The Creative Life

Let's Do Lunch, by Linda Holland Rathkopf

New and Updated

“At 72 years old, do I still need a résumé?” I ask the young receptionist who is bedecked in Goth attire, lounging behind the desk in the art gallery. She assures me that “No one gets to meet the art director unless they present a résumé.  And, even then, he’s so busy, he might not get to it for weeks, months—or even a year.”

 

“A year?” I echo. “Do I look like someone who has a year to wait?” I point to my jowls. She doesn’t budge. I point to the black up-to-my-knee boot I’ve been wearing since I fell after a bicyclist sideswiped me in the street.

Her dark eyes peruse my body. Unfazed, she replies, “You will have to wait as long as you have to wait.” Nice.

Undaunted, I forge on. “But look, I have slides, awards, reviews, newspaper and magazine articles about my work. I was the sole artist whose work was displayed at Lincoln Center’s twentieth anniversary.” I expect her eyes to light up.

“When was that?” she asks, disinterested, taking a bite out of her sandwich.

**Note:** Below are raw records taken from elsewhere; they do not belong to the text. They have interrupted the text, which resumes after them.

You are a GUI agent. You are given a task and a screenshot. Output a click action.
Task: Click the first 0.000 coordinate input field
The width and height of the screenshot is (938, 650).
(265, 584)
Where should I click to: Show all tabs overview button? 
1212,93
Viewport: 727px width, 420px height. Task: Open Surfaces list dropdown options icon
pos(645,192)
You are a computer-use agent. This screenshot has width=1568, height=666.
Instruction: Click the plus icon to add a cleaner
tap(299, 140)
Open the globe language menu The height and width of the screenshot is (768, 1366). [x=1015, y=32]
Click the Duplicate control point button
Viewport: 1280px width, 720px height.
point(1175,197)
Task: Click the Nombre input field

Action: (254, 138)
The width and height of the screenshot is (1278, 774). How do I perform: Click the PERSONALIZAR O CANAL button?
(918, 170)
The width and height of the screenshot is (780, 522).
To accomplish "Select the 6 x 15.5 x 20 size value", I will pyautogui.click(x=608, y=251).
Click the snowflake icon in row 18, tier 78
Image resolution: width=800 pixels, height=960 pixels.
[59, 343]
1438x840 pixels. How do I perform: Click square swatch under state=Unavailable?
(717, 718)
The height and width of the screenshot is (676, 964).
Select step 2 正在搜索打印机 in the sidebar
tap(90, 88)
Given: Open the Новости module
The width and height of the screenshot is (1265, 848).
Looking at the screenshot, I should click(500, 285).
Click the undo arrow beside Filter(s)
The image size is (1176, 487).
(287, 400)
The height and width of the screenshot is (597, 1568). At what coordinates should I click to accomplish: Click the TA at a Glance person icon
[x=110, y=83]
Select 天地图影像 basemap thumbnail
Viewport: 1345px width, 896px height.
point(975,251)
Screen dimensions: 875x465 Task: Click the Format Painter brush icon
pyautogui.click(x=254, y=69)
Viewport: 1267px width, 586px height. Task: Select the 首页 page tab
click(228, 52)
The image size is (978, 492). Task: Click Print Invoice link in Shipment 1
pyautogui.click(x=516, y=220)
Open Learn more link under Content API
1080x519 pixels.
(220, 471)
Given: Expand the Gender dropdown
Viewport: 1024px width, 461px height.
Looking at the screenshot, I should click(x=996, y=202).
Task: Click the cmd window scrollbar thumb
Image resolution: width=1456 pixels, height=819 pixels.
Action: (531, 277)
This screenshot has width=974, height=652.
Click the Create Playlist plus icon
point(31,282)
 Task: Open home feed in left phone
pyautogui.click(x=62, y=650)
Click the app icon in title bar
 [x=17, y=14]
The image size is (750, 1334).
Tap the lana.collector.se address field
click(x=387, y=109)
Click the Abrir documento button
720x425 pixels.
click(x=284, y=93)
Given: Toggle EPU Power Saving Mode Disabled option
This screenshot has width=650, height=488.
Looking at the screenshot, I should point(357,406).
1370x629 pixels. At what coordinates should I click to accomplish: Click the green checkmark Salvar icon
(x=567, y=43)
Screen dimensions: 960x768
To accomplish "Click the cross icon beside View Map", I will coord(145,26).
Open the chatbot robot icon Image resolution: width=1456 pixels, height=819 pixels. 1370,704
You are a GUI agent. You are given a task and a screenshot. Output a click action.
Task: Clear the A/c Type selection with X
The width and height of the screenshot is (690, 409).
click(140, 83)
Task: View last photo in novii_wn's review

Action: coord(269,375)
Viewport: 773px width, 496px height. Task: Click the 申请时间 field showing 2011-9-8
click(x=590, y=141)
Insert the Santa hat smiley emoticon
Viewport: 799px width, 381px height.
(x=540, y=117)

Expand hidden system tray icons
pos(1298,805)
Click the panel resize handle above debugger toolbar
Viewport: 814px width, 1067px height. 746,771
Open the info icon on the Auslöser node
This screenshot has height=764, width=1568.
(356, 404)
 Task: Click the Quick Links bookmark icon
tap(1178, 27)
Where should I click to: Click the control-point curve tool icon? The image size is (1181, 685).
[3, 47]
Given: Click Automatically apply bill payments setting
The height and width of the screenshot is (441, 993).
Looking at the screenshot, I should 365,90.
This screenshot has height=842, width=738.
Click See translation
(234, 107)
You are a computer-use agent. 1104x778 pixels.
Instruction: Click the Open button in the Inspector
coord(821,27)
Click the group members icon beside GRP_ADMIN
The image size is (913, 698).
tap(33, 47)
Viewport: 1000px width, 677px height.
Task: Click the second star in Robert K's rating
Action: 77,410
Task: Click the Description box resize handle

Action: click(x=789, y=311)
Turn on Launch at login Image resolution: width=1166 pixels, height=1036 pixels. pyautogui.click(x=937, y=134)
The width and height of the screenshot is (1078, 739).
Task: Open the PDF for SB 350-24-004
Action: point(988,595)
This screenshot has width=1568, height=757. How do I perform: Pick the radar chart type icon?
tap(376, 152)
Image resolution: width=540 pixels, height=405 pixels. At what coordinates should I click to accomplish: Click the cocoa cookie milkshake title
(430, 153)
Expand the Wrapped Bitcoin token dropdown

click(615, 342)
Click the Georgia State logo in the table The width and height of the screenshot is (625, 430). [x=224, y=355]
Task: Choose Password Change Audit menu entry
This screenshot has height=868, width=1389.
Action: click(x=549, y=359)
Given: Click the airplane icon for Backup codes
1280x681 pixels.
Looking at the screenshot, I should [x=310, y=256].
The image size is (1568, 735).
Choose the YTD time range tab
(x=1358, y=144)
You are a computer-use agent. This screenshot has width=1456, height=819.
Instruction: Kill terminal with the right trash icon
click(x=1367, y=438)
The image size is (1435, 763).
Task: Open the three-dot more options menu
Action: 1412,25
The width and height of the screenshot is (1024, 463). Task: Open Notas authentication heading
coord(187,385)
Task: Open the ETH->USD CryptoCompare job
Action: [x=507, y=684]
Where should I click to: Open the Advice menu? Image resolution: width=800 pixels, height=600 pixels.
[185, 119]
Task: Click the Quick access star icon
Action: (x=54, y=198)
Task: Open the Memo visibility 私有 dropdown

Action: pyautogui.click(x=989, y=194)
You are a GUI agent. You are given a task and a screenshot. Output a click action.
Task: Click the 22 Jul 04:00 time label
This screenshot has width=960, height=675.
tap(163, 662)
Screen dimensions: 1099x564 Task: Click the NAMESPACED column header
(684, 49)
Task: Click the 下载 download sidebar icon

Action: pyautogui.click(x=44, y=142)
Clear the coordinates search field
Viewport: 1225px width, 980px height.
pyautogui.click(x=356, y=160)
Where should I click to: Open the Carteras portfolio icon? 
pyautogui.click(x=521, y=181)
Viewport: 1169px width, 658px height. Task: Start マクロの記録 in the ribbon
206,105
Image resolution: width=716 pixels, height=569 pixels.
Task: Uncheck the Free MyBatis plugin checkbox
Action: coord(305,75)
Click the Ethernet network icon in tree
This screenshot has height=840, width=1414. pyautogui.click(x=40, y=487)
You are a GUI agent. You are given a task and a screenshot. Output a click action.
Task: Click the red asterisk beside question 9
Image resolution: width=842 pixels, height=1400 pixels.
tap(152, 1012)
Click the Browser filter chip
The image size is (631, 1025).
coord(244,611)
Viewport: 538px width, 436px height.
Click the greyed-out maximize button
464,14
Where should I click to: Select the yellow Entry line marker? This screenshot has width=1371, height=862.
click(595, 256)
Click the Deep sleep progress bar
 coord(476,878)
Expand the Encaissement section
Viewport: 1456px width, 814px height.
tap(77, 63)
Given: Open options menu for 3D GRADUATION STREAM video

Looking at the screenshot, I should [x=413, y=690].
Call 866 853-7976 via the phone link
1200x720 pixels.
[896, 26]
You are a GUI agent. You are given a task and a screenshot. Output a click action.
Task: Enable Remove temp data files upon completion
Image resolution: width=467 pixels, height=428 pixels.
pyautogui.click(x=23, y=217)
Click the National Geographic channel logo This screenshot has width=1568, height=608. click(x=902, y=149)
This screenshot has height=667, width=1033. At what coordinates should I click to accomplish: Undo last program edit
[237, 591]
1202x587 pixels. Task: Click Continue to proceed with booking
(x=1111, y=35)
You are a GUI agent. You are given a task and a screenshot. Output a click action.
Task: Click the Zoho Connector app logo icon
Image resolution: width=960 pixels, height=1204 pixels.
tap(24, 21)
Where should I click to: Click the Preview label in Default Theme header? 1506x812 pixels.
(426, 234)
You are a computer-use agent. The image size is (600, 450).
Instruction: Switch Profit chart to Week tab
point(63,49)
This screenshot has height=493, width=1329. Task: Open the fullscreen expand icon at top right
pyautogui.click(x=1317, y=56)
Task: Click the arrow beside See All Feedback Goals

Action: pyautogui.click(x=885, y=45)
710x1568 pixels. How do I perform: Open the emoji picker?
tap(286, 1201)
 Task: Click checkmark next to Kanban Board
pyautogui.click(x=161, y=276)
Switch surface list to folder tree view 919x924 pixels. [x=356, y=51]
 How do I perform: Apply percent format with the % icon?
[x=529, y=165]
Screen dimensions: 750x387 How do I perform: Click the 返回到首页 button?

“Nineteen seventy-nine,” I reply.

She takes another bite. “Anything since then?”

I can’t decide whether she’s being sarcastic, snide, or is just plain dumb. And I’m having a difficult time taking my eyes off the lettuce dangling from the side of her mouth that seems stuck in the silver hoop on her lip.

It seems clear that we are not communicating well. But I am persistent, a benefit of age.

“I have work, but I haven’t written a résumé in a long time,” I say in a more conciliatory tone.

“Well then, I’m afraid you will have to write one, won’t you?”

Definitely snide.

“I’ve been involved with other things.” Oh, my God, I’m apologizing! “I have four beautiful grandsons. Would you like to see their pictures?”

No reply. She’s examining the myriad of tattoos on her right arm.

“And by the way, we no longer accept slides; it’s been years and years. We only accept digital.” She rolls her eyes.

“Digital what?” I ask.

     She sighs, flips her crimson-and-orange hair and points a black fingernail at the computer. “Digital pictures can be sent through the internet; put them all on a disc.”

  “A disc?  How do I do that?” I’m now in a panic.

“Don’t you own a computer?” she asks, aghast, as if I’d just told her I was twenty-five and an alien.

“Yes, I have a computer, an old one, but I’m not too technologically adept.” I was hoping for some compassion. There was none.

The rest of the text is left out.